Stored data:
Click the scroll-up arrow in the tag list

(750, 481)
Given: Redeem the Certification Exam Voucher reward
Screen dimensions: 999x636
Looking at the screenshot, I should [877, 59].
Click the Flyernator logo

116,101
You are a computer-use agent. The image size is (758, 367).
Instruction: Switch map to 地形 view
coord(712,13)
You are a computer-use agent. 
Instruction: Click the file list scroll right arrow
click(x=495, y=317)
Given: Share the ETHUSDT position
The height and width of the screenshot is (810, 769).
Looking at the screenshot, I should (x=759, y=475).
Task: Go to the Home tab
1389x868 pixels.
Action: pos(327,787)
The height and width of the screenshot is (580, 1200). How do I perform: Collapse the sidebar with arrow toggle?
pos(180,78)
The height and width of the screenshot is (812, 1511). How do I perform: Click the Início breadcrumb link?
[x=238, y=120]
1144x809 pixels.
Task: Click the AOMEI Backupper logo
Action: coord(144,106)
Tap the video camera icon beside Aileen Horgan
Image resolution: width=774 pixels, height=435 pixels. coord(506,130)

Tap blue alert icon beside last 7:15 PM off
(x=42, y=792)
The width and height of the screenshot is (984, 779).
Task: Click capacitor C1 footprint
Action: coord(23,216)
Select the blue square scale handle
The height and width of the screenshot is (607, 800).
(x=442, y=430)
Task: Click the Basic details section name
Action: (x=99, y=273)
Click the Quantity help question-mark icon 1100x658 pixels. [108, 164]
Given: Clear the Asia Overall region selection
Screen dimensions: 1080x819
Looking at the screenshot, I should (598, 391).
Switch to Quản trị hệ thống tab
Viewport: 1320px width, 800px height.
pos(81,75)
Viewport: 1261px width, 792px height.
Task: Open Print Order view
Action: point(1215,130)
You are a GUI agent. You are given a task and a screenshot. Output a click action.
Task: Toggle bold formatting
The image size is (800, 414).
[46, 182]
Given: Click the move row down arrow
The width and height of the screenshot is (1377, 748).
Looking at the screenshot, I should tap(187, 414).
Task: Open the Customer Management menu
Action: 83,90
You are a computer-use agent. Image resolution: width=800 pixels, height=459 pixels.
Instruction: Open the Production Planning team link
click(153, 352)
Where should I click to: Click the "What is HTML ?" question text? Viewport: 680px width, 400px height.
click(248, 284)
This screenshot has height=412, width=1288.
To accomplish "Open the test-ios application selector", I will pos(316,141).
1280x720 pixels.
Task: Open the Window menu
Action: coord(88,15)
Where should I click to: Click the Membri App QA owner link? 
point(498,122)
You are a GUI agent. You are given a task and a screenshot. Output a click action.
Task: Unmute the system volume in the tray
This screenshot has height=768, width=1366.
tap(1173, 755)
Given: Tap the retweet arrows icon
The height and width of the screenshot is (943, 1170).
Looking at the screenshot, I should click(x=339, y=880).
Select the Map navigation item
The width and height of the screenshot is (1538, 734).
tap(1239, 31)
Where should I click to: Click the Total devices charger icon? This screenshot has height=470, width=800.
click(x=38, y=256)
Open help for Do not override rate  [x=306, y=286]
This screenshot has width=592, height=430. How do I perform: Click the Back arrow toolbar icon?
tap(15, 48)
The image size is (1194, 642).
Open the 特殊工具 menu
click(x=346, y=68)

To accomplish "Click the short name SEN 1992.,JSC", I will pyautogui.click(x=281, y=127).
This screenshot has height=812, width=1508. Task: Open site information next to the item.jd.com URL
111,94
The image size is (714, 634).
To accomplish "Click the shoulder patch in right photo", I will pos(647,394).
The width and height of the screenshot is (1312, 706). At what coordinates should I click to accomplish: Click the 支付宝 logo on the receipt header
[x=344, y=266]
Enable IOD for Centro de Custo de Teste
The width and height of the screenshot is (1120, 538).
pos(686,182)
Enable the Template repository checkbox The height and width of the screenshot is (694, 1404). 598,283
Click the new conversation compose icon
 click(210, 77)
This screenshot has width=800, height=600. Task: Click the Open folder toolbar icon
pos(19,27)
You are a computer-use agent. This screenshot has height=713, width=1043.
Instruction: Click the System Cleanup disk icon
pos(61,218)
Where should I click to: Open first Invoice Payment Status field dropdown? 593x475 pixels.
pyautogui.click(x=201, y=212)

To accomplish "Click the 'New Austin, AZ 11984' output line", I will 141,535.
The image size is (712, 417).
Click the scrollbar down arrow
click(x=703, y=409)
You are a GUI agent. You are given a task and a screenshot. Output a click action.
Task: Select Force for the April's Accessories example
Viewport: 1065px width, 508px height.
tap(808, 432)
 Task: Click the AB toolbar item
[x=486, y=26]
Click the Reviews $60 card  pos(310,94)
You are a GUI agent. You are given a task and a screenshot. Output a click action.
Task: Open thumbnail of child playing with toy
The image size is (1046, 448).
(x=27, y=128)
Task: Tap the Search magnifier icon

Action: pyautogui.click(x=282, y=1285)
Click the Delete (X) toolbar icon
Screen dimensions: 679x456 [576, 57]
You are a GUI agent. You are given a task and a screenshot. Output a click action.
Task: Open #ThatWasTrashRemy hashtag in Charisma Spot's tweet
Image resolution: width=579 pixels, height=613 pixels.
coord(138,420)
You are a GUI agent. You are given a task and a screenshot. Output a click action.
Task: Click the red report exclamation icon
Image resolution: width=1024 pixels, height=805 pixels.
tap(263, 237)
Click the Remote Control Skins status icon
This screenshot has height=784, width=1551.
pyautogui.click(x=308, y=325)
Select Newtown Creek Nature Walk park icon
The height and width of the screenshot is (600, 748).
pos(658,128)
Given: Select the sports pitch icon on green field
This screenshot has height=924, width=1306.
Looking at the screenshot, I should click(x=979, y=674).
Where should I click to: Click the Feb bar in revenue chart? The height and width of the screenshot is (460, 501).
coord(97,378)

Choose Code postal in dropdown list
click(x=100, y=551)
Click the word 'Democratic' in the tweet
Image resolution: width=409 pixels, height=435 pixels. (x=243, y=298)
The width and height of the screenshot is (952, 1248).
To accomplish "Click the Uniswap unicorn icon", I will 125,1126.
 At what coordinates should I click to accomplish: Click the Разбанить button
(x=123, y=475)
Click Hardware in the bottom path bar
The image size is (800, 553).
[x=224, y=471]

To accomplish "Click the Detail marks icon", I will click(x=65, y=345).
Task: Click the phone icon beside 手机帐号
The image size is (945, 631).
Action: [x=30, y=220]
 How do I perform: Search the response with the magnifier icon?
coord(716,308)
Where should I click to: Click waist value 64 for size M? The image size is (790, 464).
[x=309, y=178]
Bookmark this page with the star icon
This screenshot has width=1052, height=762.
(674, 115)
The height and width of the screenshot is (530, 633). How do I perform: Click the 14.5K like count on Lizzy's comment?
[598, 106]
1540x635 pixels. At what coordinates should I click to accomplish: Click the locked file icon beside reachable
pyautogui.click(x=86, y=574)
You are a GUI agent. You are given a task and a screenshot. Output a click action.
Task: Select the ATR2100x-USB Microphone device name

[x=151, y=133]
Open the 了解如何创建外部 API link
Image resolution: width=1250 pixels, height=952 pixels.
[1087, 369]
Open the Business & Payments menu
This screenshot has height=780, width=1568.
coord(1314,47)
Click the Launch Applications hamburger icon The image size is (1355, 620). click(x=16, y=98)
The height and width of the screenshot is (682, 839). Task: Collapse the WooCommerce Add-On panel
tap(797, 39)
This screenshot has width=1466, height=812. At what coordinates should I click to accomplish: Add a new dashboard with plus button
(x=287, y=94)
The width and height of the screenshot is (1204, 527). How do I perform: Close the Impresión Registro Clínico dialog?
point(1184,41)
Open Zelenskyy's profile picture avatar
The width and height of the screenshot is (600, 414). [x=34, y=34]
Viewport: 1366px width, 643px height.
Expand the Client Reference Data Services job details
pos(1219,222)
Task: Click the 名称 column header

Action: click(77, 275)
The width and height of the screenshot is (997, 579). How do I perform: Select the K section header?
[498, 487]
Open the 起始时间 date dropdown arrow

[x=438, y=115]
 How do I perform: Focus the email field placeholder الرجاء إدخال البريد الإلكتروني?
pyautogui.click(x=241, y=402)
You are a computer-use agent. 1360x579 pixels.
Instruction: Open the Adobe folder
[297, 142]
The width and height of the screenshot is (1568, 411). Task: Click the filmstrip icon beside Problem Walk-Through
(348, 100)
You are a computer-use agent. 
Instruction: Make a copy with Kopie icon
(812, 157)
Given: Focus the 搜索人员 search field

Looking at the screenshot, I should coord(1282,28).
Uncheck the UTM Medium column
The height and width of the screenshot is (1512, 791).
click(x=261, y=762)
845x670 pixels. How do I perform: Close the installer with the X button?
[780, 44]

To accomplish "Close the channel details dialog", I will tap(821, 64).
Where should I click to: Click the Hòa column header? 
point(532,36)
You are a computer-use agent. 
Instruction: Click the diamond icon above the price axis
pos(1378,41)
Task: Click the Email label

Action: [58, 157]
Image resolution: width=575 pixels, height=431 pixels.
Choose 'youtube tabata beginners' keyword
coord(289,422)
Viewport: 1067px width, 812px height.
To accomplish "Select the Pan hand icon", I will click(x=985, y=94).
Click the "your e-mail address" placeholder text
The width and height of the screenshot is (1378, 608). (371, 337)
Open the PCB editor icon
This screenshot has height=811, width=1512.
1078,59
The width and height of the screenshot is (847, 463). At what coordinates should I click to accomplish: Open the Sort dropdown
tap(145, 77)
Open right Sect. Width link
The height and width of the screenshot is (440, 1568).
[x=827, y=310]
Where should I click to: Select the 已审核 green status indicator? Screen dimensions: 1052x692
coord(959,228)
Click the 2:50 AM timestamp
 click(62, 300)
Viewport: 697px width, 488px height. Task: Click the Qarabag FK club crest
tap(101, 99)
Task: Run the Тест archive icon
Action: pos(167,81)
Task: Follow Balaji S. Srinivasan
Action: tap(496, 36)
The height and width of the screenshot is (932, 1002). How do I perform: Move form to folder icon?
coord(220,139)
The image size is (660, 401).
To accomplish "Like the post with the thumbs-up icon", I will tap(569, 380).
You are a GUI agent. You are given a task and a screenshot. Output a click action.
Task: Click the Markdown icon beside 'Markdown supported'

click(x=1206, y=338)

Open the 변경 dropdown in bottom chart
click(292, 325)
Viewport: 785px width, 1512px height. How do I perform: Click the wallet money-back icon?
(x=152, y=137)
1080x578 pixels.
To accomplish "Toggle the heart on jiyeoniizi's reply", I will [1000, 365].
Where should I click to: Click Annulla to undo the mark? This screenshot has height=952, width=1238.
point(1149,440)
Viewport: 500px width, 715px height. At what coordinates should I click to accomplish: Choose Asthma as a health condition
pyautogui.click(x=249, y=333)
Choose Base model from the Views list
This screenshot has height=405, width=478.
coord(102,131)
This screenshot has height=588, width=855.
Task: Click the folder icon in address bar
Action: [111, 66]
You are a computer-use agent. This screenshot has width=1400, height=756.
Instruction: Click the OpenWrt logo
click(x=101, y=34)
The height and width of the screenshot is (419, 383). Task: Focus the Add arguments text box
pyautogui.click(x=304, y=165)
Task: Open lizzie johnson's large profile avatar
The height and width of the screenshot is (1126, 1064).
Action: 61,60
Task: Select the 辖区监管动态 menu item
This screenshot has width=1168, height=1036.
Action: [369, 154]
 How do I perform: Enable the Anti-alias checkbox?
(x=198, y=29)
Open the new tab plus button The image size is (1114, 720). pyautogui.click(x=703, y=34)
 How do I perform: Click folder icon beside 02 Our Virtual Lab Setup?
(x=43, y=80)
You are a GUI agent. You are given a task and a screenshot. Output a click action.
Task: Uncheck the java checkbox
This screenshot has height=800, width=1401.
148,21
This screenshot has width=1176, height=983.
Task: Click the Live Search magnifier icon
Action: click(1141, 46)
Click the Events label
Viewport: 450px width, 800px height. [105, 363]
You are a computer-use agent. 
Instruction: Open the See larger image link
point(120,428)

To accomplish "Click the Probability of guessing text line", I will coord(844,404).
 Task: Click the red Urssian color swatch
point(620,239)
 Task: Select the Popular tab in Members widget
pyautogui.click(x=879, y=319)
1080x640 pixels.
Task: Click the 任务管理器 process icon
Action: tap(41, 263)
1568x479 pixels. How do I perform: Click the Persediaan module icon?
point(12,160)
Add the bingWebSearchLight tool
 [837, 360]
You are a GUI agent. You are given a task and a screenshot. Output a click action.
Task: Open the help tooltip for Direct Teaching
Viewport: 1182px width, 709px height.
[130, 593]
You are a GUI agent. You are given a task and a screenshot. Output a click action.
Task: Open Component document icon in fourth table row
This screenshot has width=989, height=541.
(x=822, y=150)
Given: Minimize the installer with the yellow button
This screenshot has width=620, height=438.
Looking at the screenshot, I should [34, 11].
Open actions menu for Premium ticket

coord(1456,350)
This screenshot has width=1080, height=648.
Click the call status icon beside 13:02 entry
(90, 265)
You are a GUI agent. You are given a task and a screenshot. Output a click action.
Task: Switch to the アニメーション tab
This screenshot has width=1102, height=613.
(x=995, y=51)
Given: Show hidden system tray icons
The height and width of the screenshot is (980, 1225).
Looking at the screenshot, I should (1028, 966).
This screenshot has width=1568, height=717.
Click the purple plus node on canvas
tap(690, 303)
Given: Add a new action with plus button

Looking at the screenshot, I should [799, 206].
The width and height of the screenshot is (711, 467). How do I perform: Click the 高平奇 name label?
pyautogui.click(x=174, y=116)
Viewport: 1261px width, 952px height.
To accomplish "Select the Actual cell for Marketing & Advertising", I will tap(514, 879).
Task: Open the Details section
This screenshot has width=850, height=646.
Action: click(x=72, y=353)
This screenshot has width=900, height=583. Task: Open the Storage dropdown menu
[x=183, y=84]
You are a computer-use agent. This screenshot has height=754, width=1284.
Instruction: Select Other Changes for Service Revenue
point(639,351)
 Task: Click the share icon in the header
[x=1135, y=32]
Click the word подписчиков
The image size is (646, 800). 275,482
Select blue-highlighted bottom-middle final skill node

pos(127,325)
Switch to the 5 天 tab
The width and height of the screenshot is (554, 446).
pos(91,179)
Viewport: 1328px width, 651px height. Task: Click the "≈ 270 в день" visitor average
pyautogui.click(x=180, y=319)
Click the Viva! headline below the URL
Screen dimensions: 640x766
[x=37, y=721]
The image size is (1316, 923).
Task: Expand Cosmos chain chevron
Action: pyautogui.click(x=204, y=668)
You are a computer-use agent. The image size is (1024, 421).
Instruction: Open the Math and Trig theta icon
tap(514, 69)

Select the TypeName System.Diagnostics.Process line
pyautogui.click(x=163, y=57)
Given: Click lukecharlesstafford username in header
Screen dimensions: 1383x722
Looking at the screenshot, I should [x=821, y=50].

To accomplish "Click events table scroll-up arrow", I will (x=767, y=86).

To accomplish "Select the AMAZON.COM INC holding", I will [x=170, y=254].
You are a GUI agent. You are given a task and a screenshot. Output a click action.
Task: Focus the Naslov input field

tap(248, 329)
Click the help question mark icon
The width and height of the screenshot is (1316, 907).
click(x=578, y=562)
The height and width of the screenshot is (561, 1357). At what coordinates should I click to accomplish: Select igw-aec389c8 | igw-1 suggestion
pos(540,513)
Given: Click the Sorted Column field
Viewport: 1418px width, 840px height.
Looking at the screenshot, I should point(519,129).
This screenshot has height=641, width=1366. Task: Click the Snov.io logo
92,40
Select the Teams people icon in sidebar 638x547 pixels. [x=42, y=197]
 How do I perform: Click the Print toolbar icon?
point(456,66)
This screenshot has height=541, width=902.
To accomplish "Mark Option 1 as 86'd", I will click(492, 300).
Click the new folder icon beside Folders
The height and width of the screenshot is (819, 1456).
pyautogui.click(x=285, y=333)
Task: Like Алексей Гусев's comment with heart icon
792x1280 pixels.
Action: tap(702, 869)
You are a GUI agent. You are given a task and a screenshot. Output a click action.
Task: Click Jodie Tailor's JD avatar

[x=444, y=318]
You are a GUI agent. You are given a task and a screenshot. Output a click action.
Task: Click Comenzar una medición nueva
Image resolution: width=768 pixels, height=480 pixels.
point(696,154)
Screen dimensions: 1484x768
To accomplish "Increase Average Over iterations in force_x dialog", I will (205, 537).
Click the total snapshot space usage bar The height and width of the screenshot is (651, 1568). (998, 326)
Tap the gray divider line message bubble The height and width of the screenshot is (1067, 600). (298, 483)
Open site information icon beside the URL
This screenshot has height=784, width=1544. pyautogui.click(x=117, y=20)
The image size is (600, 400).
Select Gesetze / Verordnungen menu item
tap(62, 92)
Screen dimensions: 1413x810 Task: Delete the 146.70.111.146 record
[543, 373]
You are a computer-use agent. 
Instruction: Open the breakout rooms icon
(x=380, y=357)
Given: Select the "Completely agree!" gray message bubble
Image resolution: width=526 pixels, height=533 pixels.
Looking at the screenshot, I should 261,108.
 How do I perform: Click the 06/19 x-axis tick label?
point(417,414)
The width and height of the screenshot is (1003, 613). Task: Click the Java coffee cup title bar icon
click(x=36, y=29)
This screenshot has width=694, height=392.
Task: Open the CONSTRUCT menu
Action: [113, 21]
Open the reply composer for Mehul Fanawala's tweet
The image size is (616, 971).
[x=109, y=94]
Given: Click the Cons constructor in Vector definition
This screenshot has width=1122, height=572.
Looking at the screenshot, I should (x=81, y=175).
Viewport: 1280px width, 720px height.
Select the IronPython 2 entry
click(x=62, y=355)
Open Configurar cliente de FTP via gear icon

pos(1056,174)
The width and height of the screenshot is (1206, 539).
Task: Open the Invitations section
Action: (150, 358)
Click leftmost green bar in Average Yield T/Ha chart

EXERCISE REQUIREMENTS:
If a line in the records holds the string "heart", count it, and give only the total.

TASK RESPONSE:
2